Assignment -
Quote the whole listing word for word, please.

Data extract -
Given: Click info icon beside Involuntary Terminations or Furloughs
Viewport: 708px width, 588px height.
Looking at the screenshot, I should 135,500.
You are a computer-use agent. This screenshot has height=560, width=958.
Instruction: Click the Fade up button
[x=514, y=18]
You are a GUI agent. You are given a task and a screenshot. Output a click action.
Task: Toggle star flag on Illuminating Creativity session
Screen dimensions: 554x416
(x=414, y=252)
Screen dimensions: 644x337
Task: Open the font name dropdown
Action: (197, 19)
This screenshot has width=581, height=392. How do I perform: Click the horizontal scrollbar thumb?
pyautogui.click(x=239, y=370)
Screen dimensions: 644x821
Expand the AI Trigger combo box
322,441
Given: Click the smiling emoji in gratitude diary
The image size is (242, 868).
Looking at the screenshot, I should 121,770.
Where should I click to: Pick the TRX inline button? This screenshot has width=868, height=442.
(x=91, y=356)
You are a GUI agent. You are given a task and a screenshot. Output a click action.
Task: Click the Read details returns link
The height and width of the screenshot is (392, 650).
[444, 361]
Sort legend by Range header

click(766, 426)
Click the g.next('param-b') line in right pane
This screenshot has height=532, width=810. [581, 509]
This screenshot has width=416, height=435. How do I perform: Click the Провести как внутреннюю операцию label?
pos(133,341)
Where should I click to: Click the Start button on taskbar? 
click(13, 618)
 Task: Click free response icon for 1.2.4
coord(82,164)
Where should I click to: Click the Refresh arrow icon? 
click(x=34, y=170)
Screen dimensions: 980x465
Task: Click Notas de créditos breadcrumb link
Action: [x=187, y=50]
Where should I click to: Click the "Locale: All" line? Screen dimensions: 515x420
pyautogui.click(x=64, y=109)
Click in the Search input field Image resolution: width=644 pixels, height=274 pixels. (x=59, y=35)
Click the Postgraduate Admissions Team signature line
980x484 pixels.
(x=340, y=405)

Answer to the problem -
Given: Click info icon beside Involuntary Terminations or Furloughs
Viewport: 708px width, 588px height.
Looking at the screenshot, I should 135,500.
You are a computer-use agent. This screenshot has height=560, width=958.
Instruction: Click the Fade up button
[x=514, y=18]
You are a GUI agent. You are given a task and a screenshot. Output a click action.
Task: Toggle star flag on Illuminating Creativity session
Screen dimensions: 554x416
(x=414, y=252)
Screen dimensions: 644x337
Task: Open the font name dropdown
Action: (197, 19)
This screenshot has width=581, height=392. How do I perform: Click the horizontal scrollbar thumb?
pyautogui.click(x=239, y=370)
Screen dimensions: 644x821
Expand the AI Trigger combo box
322,441
Given: Click the smiling emoji in gratitude diary
The image size is (242, 868).
Looking at the screenshot, I should 121,770.
Where should I click to: Pick the TRX inline button? This screenshot has width=868, height=442.
(x=91, y=356)
You are a GUI agent. You are given a task and a screenshot. Output a click action.
Task: Click the Read details returns link
The height and width of the screenshot is (392, 650).
[444, 361]
Sort legend by Range header

click(766, 426)
Click the g.next('param-b') line in right pane
This screenshot has height=532, width=810. [581, 509]
This screenshot has width=416, height=435. How do I perform: Click the Провести как внутреннюю операцию label?
pos(133,341)
Where should I click to: Click the Start button on taskbar? 
click(13, 618)
 Task: Click free response icon for 1.2.4
coord(82,164)
Where should I click to: Click the Refresh arrow icon? 
click(x=34, y=170)
Screen dimensions: 980x465
Task: Click Notas de créditos breadcrumb link
Action: [x=187, y=50]
Where should I click to: Click the "Locale: All" line? Screen dimensions: 515x420
pyautogui.click(x=64, y=109)
Click in the Search input field Image resolution: width=644 pixels, height=274 pixels. (x=59, y=35)
Click the Postgraduate Admissions Team signature line
980x484 pixels.
(x=340, y=405)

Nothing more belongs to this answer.